AIM OF THE EXERCISE. Copy the records word for word, starting at the first line and stopping after the line that contains "Looking at the screenshot, I should click(x=86, y=870).". Leave out the pictures.

RAW DATA.
--- start ---

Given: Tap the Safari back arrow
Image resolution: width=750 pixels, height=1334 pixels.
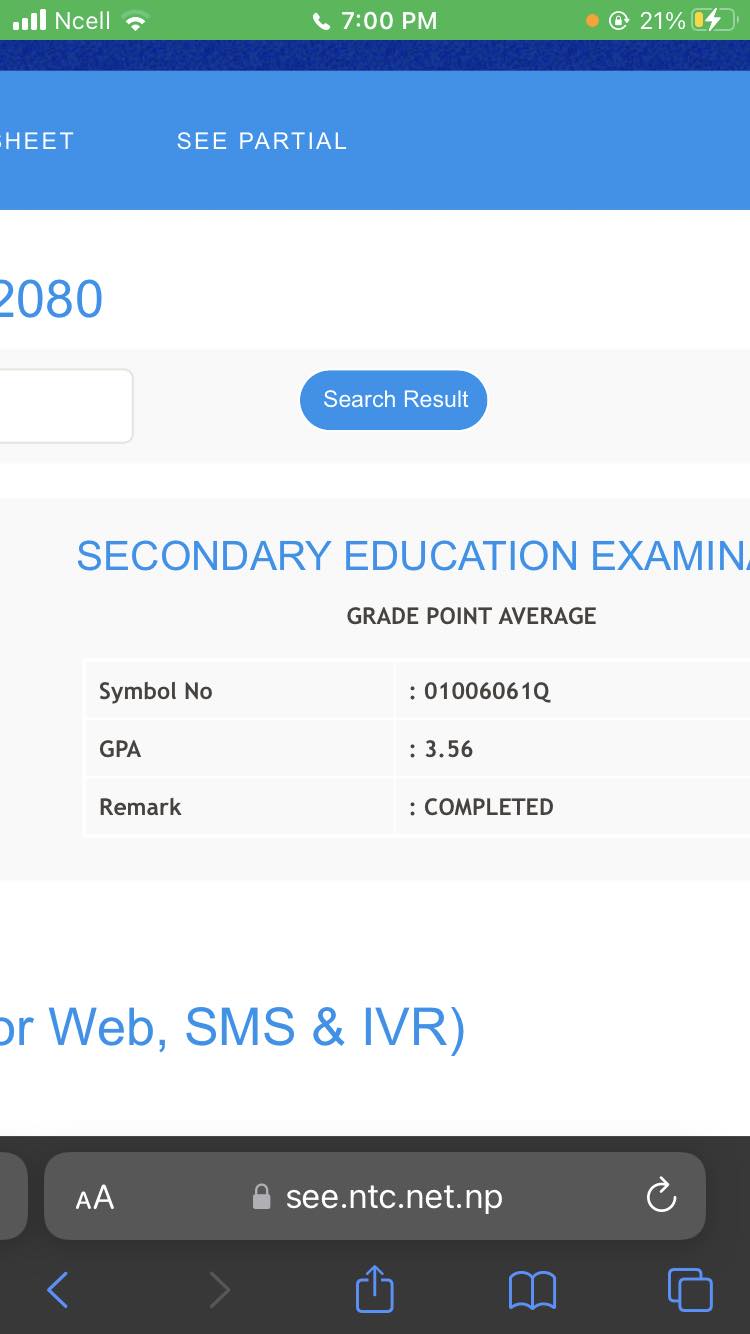Looking at the screenshot, I should point(58,1290).
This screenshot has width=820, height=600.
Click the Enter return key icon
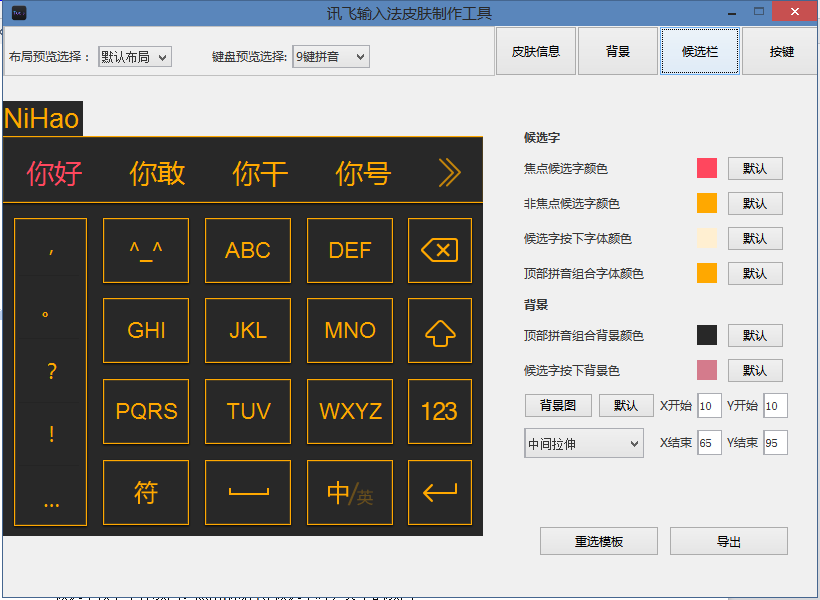440,492
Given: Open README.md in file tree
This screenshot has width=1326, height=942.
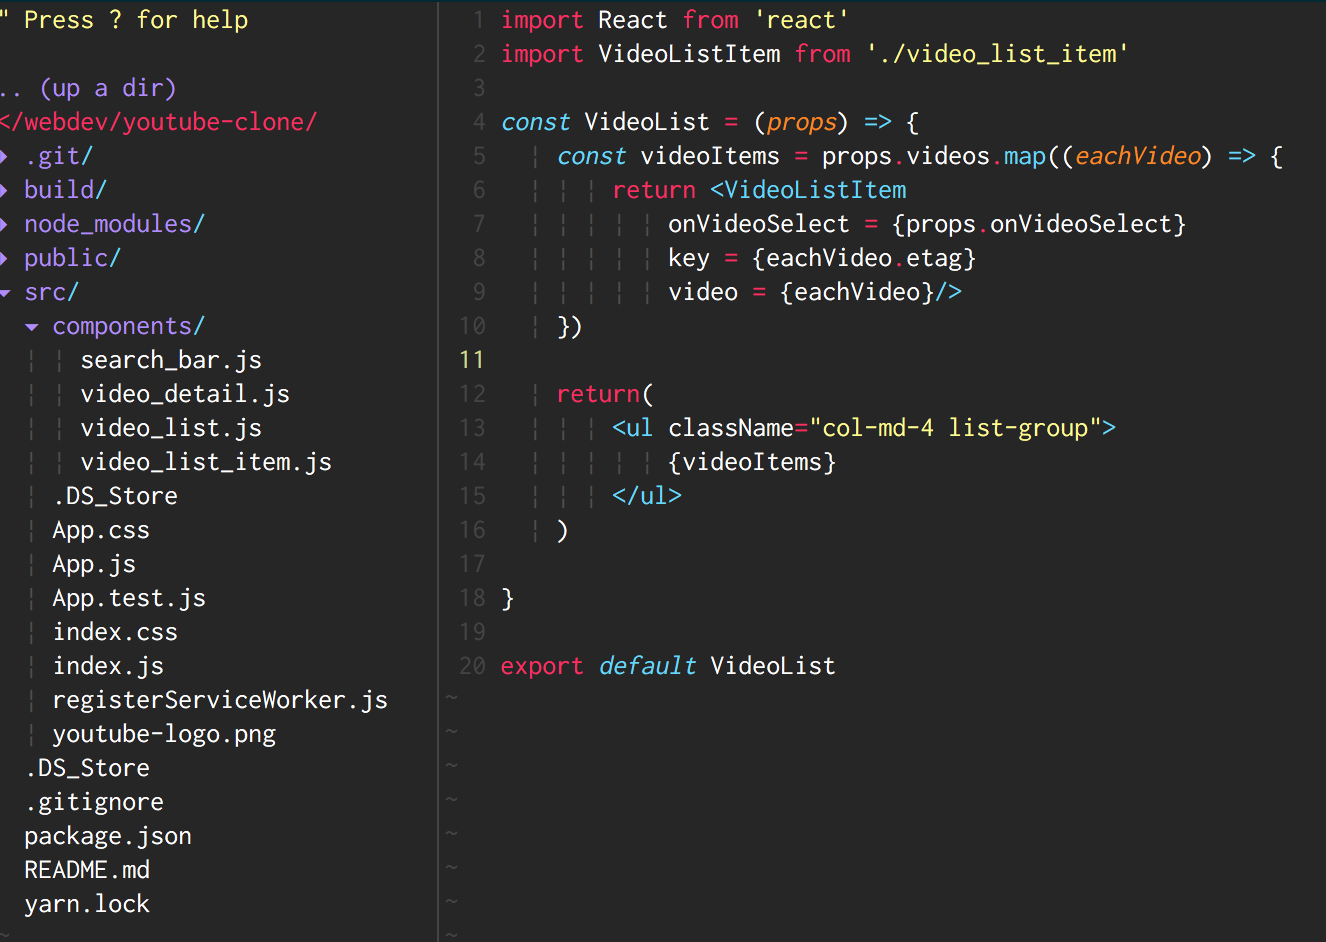Looking at the screenshot, I should click(x=86, y=870).
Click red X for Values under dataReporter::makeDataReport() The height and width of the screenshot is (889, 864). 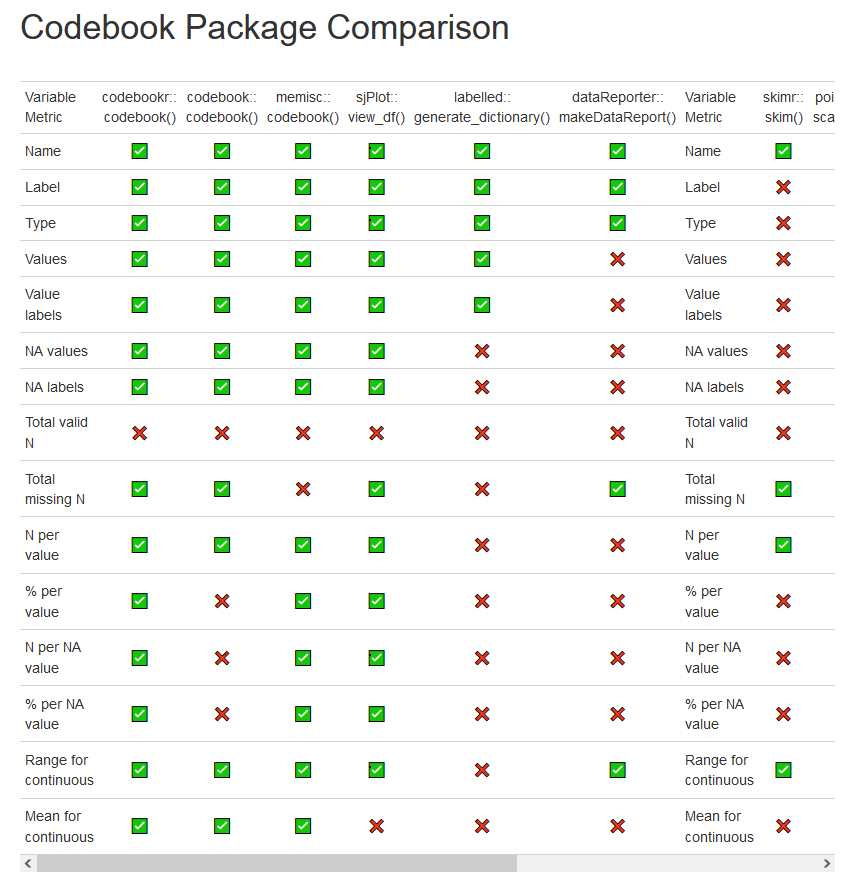click(x=617, y=259)
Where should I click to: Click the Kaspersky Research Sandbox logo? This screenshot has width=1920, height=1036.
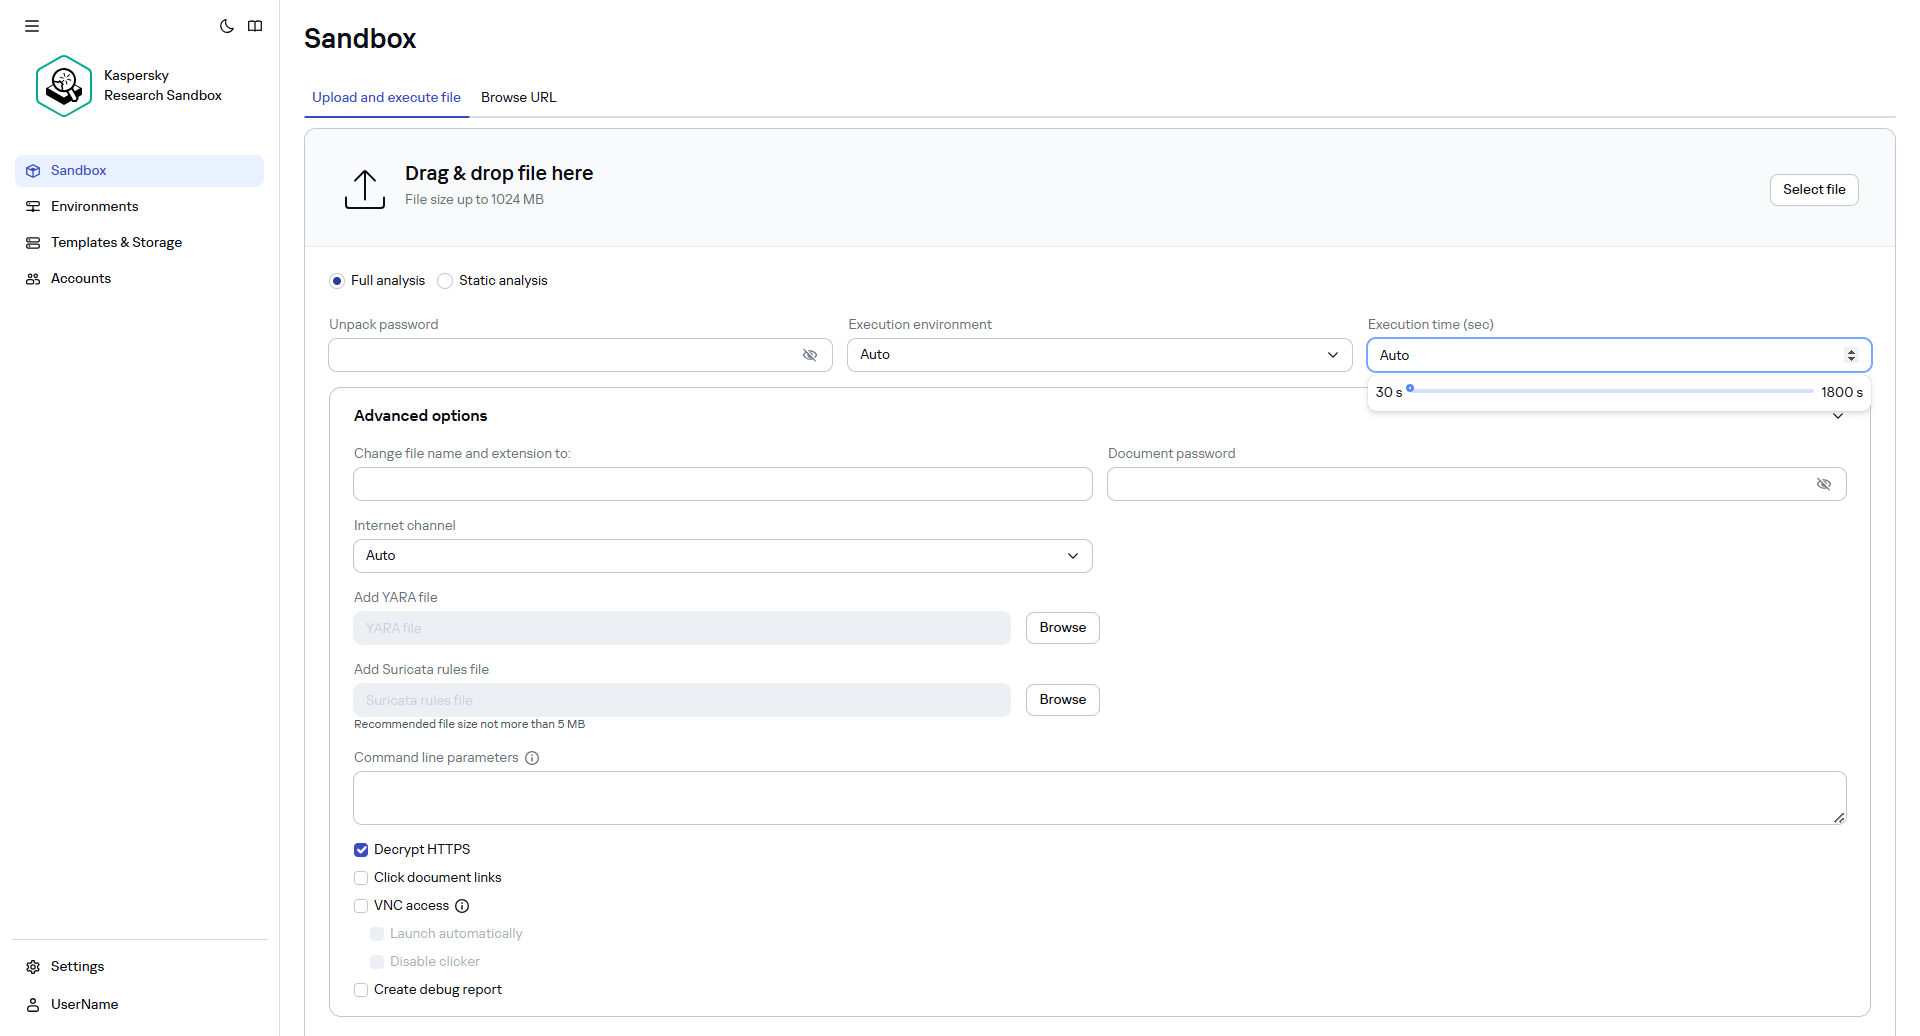64,86
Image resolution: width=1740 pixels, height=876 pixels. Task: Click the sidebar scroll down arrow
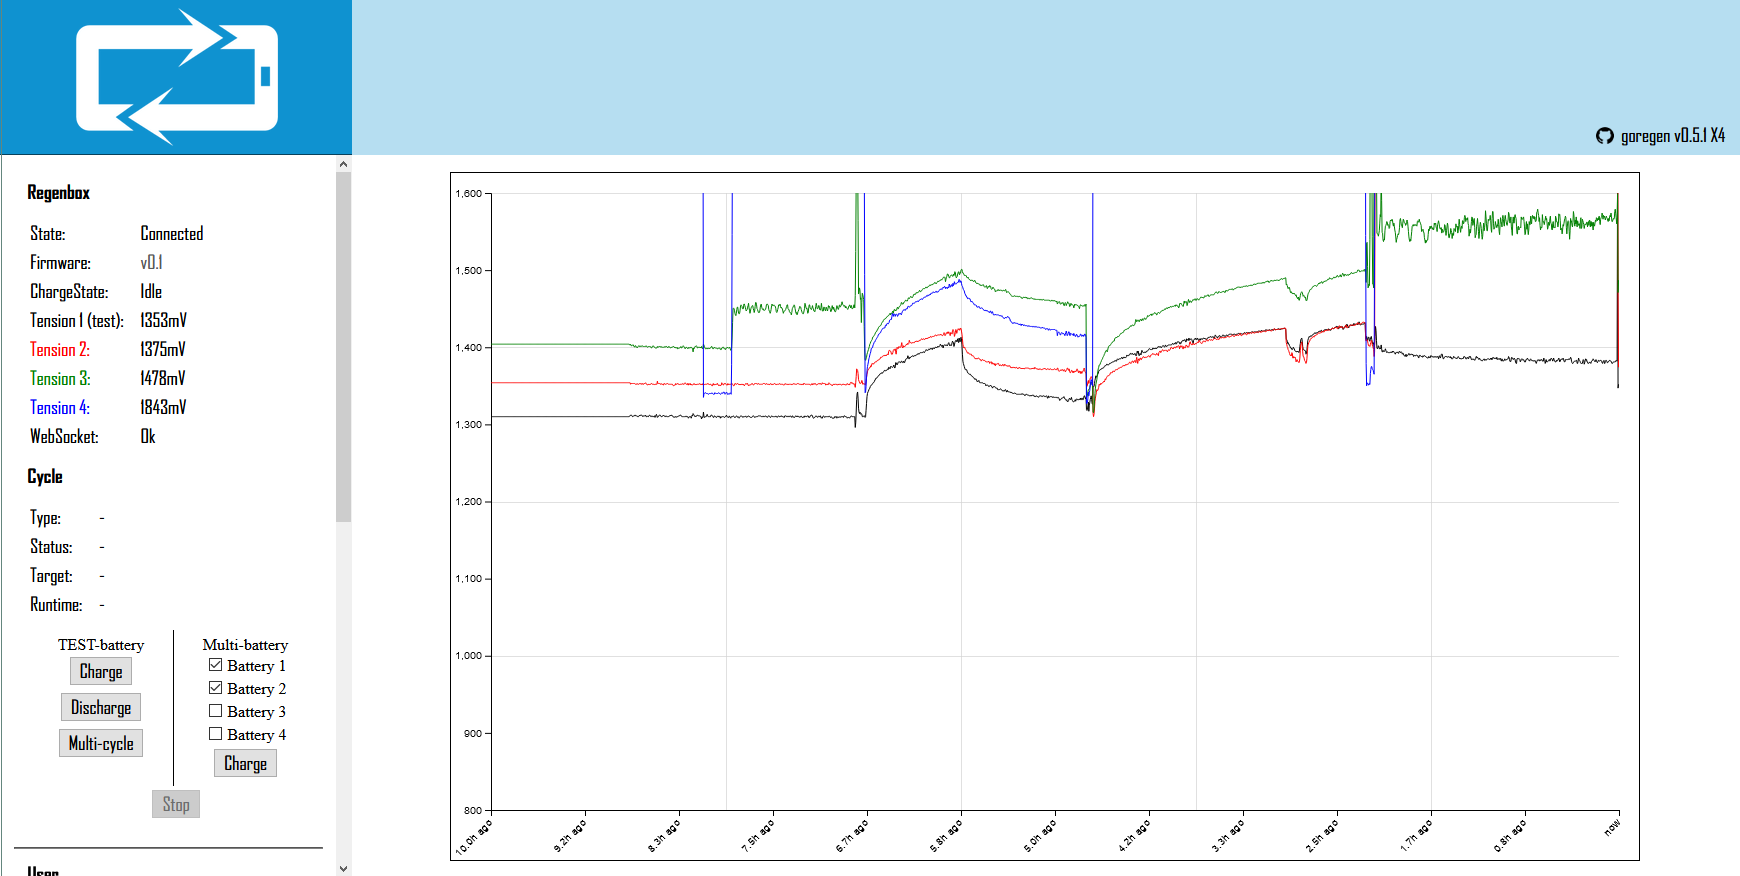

--- end ---

WORKED ANSWER.
Given: Tap the Safari back arrow
Image resolution: width=750 pixels, height=1334 pixels.
Looking at the screenshot, I should point(58,1290).
This screenshot has width=820, height=600.
Click the Enter return key icon
440,492
Given: Open README.md in file tree
This screenshot has width=1326, height=942.
Looking at the screenshot, I should click(x=86, y=870).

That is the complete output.